:: TEXT ::
★ ★ ★ ★ ★ ★ ★
To see the -g transformed program use -t command line option.

Guarding statements

Guard transformation also enables usage of if and while statements. First order formula is used as a condition. Guarded code is always nested eventhough it does not have to be surrounded by '{' and '}' if it is just a single rule or another guarding statement.

if then (else)

Syntax of if statement is:

	if FORM then STATEMENT.                   # or
	if FORM then STATEMENT else STATEMENT.

FORM is a first order formula and STATEMENT can be another guarding statement, a nested program or a rule (note that STATEMENT is always nested. It is parsed as a nested program, ie. rule. is parsed as { rule. }).

Example program:

	A(10).
	if exists ?x { A(?x) } then A_not_empty. else { A_empty. }

is equivalent to:

	A(10).
	if exists ?x { A(?x) } then { A_not_empty. } else A_empty.

produces result:

	A(10).
	A_not_empty.

if is implemented by transformation of a condition (FO formula) into a rule which is executed (condition is decided) when fp of the current program is reached.

For above example such a rule would be.

	__1__2__guard__ :- { __1__cond__ && { exists  ?x  { A(?x) } } }.

Execution of each respective (true/false) nested program block is guarded by existence or non-existence of the __1__2__guard.

Full example program transformed:

	 __0__fp__.
	 A(10)                        :- __1__add__.
	~__0__fp__,       __1__add__  :- __0__fp__.
	~__1__add__,      __1__cond__ :- __1__add__.
	~__1__cond__,     __1__fp__   :- __1__cond__.
	~__1__fp__                    :- __1__fp__.
	 A_not_empty                  :- __2__add__.
	~__1__2__guard__, __2__add__  :- __1__fp__,  __1__2__guard__.
	~__2__add__,      __2__fp__   :- __2__add__.
	~__2__fp__                    :- __2__fp__.
	 A_empty                      :- __3__add__.
	 __3__add__                   :- __1__fp__, ~__1__2__guard__.
	~__3__add__,      __3__fp__   :- __3__add__.
	~__3__fp__                    :- __3__fp__.
	 __1__2__guard__
		:- { __1__cond__ && { exists  ?x  { A(?x) } } }.

while do

Syntax of while statement:

	while FORM do STATEMENT.
★ ★ ★ ★ ★ ★ ★
:: EXERCISE SET ::
1. According to the text on guarding statements, which command line option shows the -g transformed program?
2. Please repeat the part of the text on guarding statements from "To see the -g" up to and including "another guarding statement.".
★ ★ ★ ★ ★ ★ ★
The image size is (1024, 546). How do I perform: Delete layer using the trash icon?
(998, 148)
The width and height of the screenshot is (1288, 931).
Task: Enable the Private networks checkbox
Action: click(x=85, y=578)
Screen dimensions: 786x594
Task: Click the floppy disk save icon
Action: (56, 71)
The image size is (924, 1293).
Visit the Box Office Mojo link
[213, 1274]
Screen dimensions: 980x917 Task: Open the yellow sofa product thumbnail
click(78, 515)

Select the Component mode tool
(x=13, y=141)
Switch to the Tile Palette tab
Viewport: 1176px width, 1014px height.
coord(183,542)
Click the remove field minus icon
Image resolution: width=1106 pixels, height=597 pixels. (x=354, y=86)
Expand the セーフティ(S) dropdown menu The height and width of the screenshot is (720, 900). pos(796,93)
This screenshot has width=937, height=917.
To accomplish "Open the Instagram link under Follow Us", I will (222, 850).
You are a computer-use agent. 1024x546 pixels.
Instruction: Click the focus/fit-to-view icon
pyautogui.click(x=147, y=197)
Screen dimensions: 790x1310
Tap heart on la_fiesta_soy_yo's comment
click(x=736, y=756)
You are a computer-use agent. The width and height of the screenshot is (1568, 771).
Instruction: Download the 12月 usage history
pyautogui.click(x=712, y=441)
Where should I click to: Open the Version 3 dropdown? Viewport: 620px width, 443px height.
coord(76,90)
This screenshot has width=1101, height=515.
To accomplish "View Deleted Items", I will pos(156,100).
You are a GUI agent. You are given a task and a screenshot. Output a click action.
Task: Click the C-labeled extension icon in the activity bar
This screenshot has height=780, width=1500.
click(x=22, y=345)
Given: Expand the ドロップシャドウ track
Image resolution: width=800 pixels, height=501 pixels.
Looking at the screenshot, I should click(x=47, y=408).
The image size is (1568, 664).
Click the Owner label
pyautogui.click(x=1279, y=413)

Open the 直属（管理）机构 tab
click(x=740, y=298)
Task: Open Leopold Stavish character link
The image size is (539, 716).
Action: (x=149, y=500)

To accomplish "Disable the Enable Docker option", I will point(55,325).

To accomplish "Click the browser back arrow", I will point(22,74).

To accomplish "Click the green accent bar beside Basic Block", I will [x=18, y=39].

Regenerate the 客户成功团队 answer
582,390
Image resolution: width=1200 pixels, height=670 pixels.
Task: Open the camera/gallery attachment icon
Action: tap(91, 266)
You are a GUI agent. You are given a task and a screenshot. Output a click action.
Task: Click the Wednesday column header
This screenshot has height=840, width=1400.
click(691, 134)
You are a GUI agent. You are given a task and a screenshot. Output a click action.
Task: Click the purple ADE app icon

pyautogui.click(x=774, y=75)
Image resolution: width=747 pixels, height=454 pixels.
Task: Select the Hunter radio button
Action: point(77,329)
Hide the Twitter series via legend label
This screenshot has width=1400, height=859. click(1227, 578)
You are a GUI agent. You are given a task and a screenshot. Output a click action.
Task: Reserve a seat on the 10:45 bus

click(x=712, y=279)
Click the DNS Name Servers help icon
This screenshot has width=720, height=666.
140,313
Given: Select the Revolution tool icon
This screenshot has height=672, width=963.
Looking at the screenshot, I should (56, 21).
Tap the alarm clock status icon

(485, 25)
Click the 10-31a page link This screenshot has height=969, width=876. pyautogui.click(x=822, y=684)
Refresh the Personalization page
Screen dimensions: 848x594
★ ★ ★ ★ ★ ★ ★
:: TASK-BY-TASK OUTPUTS ::
1. The -t option.

2.
To see the -g transformed program use -t command line option.

Guarding statements

Guard transformation also enables usage of if and while statements. First order formula is used as a condition. Guarded code is always nested eventhough it does not have to be surrounded by '{' and '}' if it is just a single rule or another guarding statement.